Efficacy of fish oil on serum of TNF α , IL-1 β , and IL-6 oxidative stress markers in multiple sclerosis treated with interferon beta-1b

Abstract

Multiple sclerosis (MS) is a chronic inflammatory disease, which leads to focal plaques of demyelination and tissue injury in the central nervous system. Oxidative stress is also thought to promote tissue damage in multiple sclerosis. Current research findings suggest that omega-3 polyunsaturated fatty acids (PUFAs) such as eicosapenta-enoic acid (EPA) and docosahexaenoic acid (DHA) contained in fish oil may have anti-inflammatory, antioxidant, and neuroprotective effects. The aim of the present work was to evaluate the efficacy of fish oil supplementation on serum proinflammatory cytokine levels, oxidative stress markers, and disease progression in MS. 50 patients with relapsing-remitting MS were enrolled. The experimental group received orally 4 g/day of fish oil for 12 months. The primary outcome was serum TNF α levels; secondary outcomes were IL-1 β 1b, IL-6, nitric oxide catabolites, lipoperoxides, progression on the expanded disability status scale (EDSS), and annualized relapses rate (ARR). Fish oil treatment decreased the serum levels of TNF α , IL-1 β , IL-6, and nitric oxide metabolites compared with placebo group (P ≤ 0.001). There was no significant difference in serum lipoperoxide levels during the study. No differences in EDSS and ARR were found.

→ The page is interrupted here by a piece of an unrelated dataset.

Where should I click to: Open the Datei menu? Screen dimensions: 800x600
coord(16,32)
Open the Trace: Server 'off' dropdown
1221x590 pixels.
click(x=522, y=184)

Conclusion: Fish oil supplementation is highly effective in reducing the levels of cytokines and nitric oxide catabolites in patients with relapsing-remitting MS.

Figure 1

Trial profile.

Figure 2

Outcomes at each timepoint in both groups. Data expressed in mean and standard deviation (SD), Mann-Whitney U test. Months (m), *P ≤ 0.05, **P ≤ 0.001.